Comme Bourgeois (1991), ces auteurs accordent une grande place au contexte de l’expression du besoin. Pour eux, les besoins en termes d’amélioration des compétences sont ceux pour lesquels le recours à la formation est le plus pertinent. Par ailleurs, Frances et Roland Bee défendent l’idée que la formation n’est pas isolée. Si elle souhaite être porteuse de résultats probants et être un vecteur de performance, sa collaboration avec le reste des entités de l’organisation notamment avec le département RH est indispensable. Selon eux, les incidents critiques rapportés au service RH et la planification des ressources qu’opèrent les RH sont des outils à intégrer à une analyse des besoins précise et prévisionnelle.

À retenir :

Cette pratique prend place dans un contexte mouvant et mobilise des acteurs singuliers et informations subjectives.

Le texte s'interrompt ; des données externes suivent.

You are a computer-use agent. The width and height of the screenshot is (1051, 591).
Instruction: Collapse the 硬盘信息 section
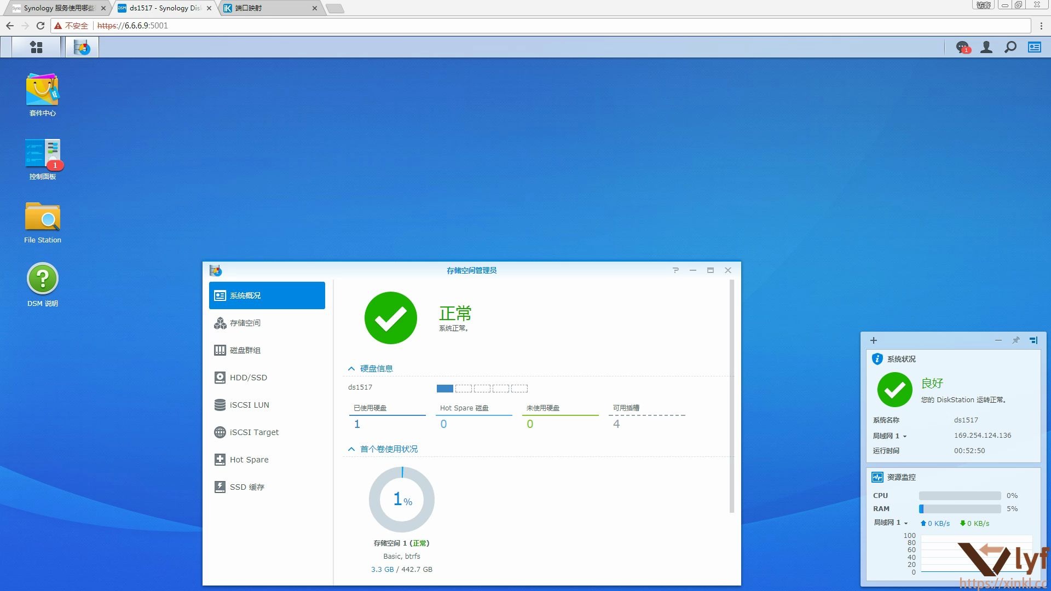pos(351,368)
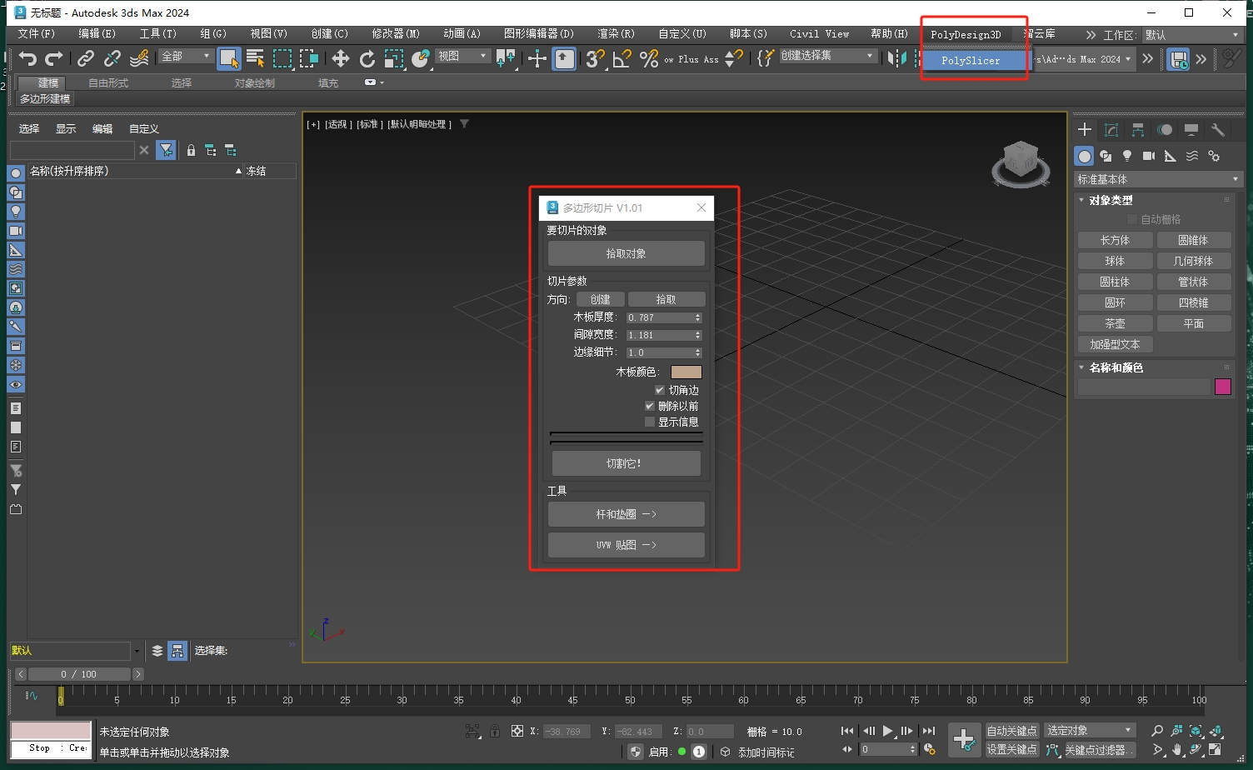
Task: Open the 渲染(R) menu
Action: (616, 34)
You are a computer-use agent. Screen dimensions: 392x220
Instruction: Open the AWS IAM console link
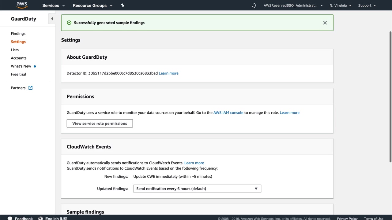[x=228, y=113]
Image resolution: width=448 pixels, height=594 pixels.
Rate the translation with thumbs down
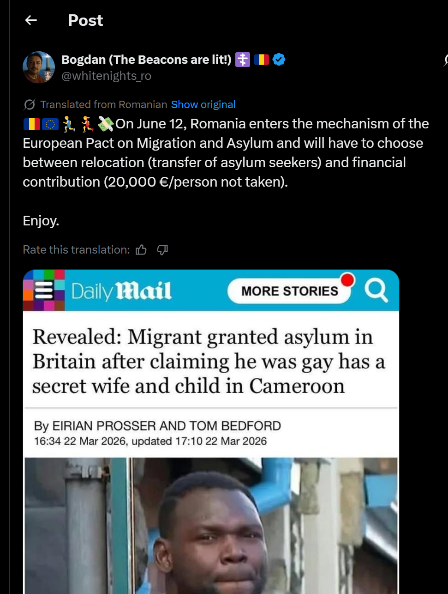point(162,250)
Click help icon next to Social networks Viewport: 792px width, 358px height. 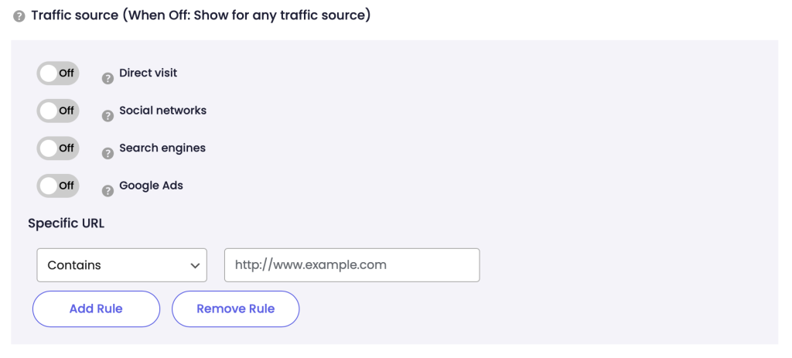point(108,116)
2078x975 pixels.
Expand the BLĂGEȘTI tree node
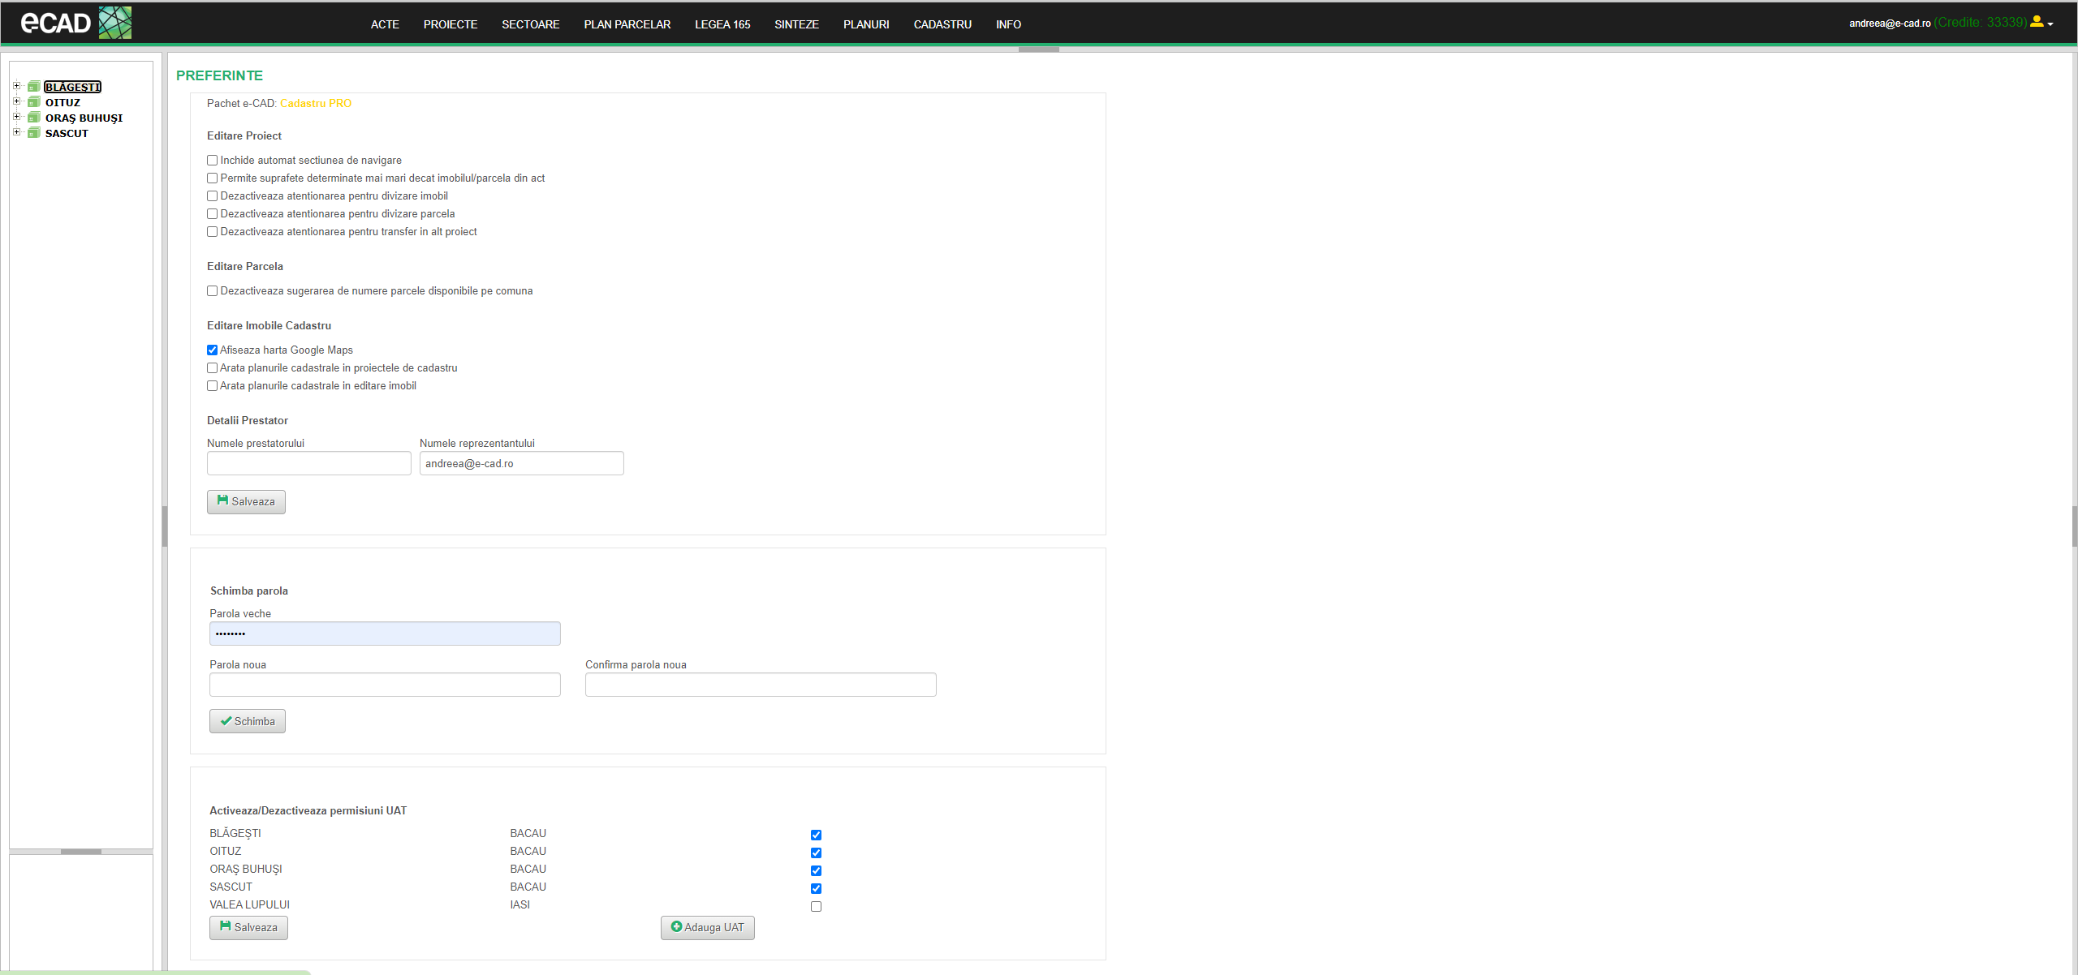point(16,86)
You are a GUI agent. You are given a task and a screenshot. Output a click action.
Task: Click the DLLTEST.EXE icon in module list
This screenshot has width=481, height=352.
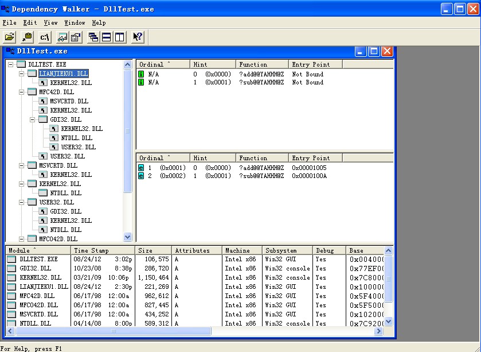tap(11, 260)
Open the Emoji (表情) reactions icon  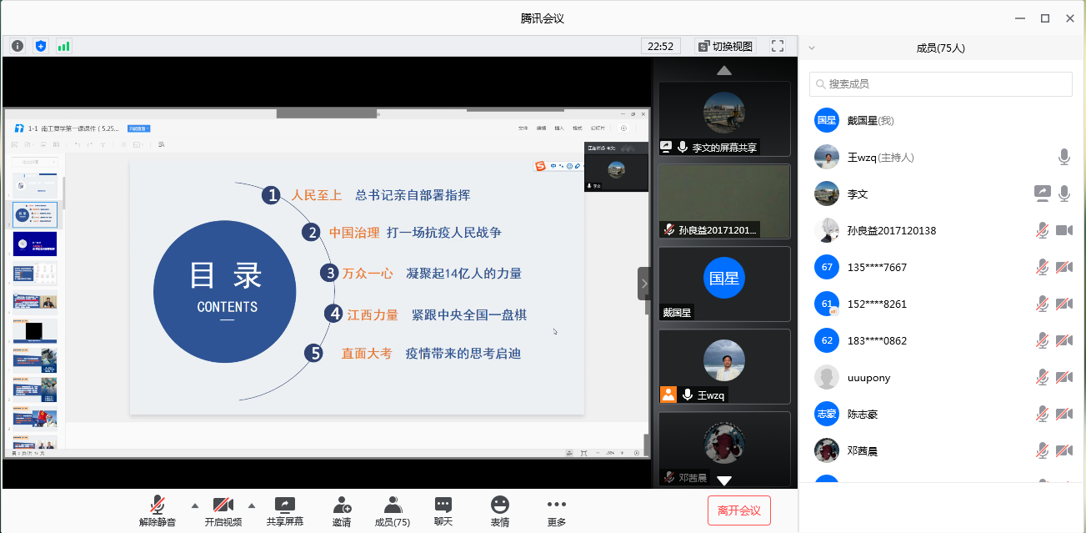(499, 510)
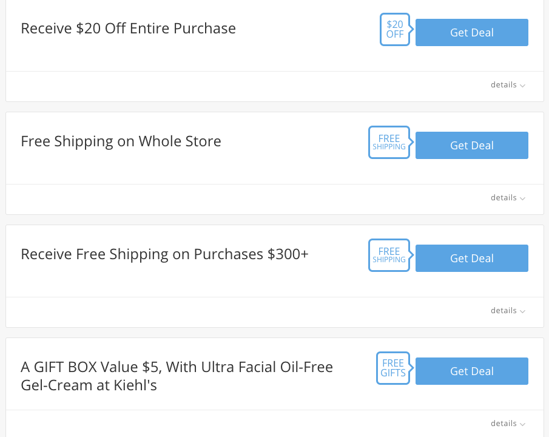The image size is (549, 437).
Task: Open the 'Free Shipping on Whole Store' title
Action: pyautogui.click(x=121, y=141)
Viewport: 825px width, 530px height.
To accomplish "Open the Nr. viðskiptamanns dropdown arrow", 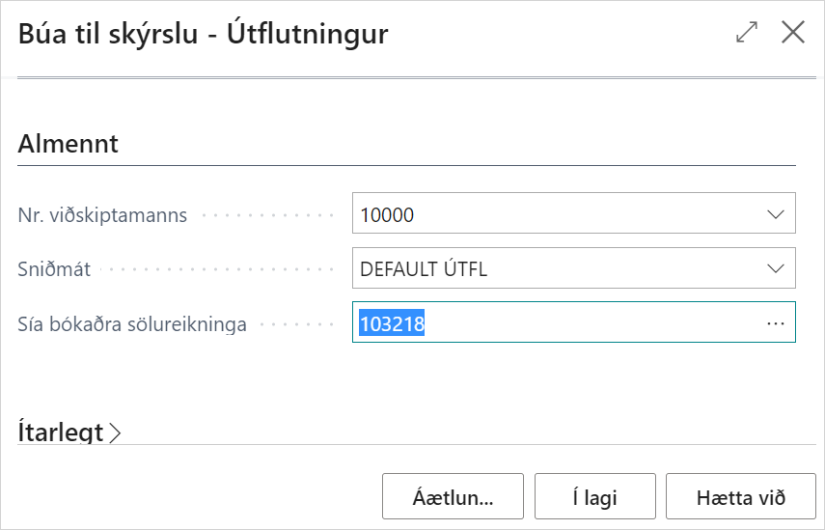I will 776,214.
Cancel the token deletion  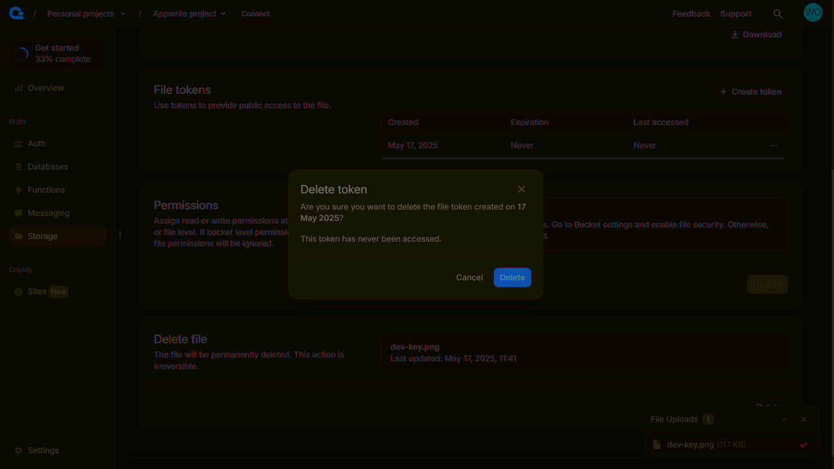(469, 277)
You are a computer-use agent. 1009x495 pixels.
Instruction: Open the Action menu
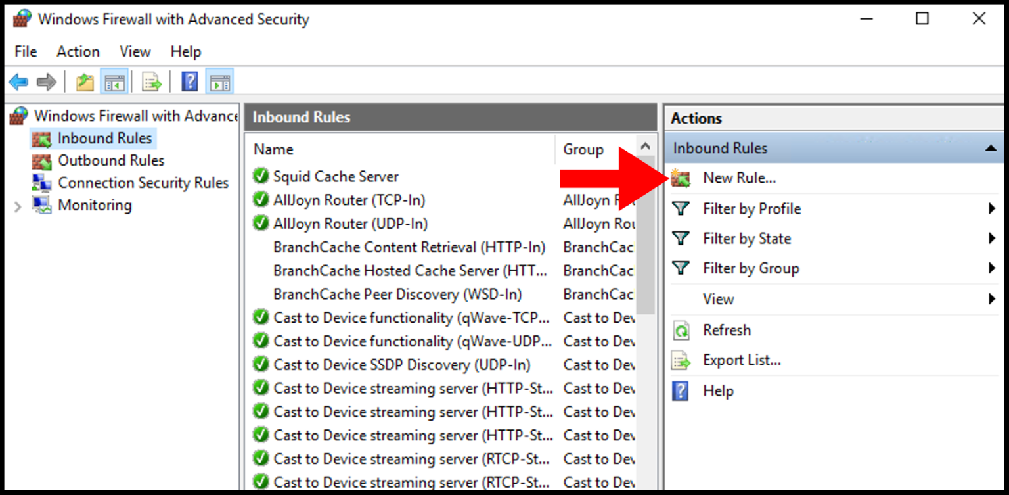(78, 51)
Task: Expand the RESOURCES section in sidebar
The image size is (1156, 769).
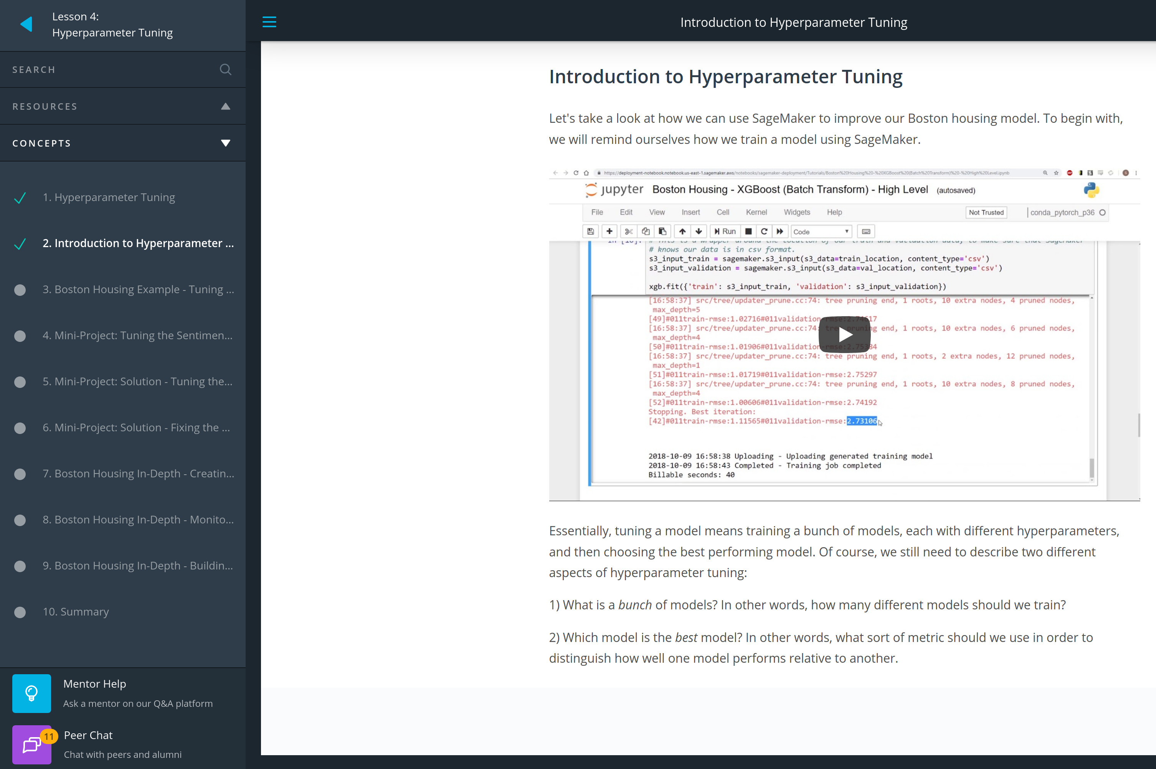Action: [x=226, y=105]
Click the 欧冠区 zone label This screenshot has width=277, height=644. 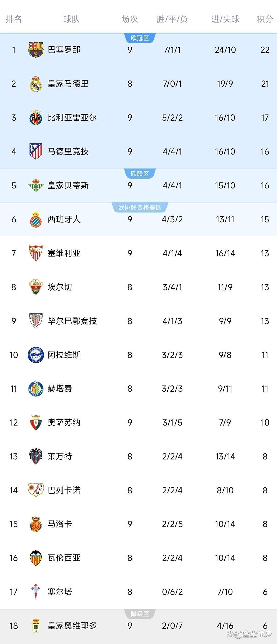(x=140, y=38)
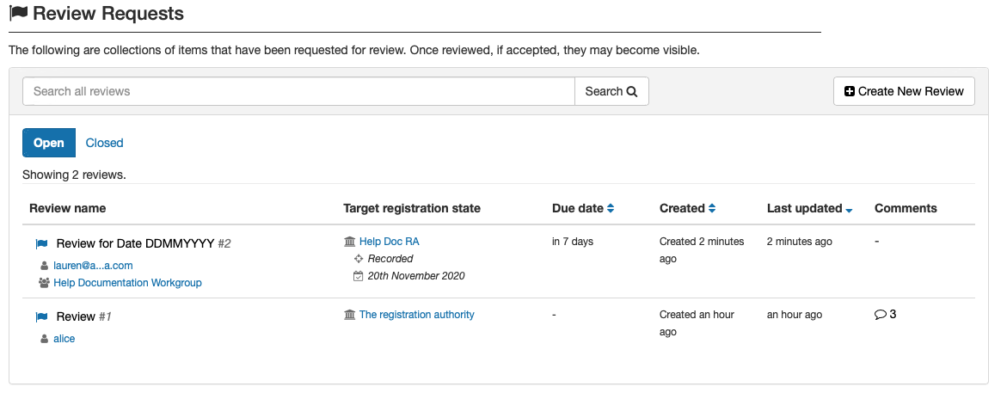Viewport: 1007px width, 399px height.
Task: Switch to the Closed reviews tab
Action: tap(104, 143)
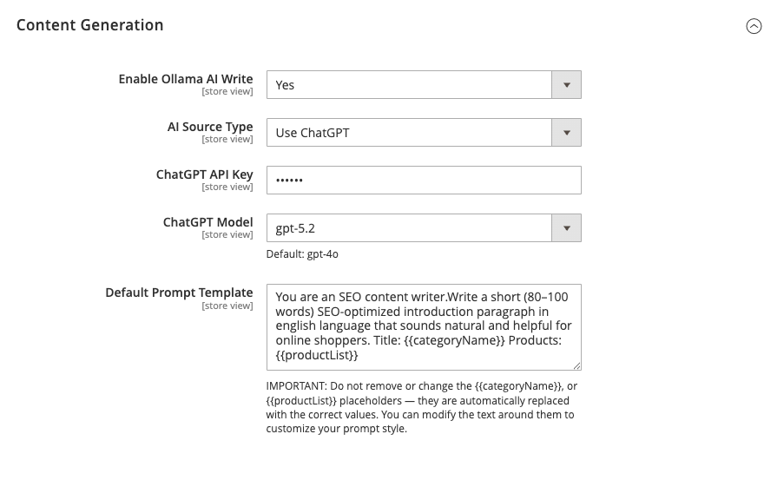The width and height of the screenshot is (764, 480).
Task: Click the ChatGPT API Key label
Action: click(x=205, y=174)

L’analyse de besoins en formation début avec une formulation initiale d’un dysfonctionnement soumise à une traduction en termes plus précis de formation pour finalement déboucher sur un besoin final de développement d’une capacité précise.

Il s’agit donc de la traduction d’une commande en demande.

L’analyse de besoins se construit au carrefour de différentes pressions. Les principales viennent du haut (bottom-up) et du bas (top-down). De plus, la pratique de l’analyse de besoins est structurée par les orientations et les représentations des acteurs actifs au fil de ce processus.

Les approches préconisées par les auteurs se différencient largement. Nous notons une tendance à la structuration du côté de l’approche de Barbier et Lesne (1977) et de Meignant (2001), tandis que les autres approches (Gordon, 1984 ; Roegiers, Wouter et Gerard, 1992 ; Bourgeois, 1991 ; Bee, 2003) attribuent davantage une certaine flexibilité ou adaptabilité et avance l’idée qu’il ne s’agit aucunement d’un processus linéaire.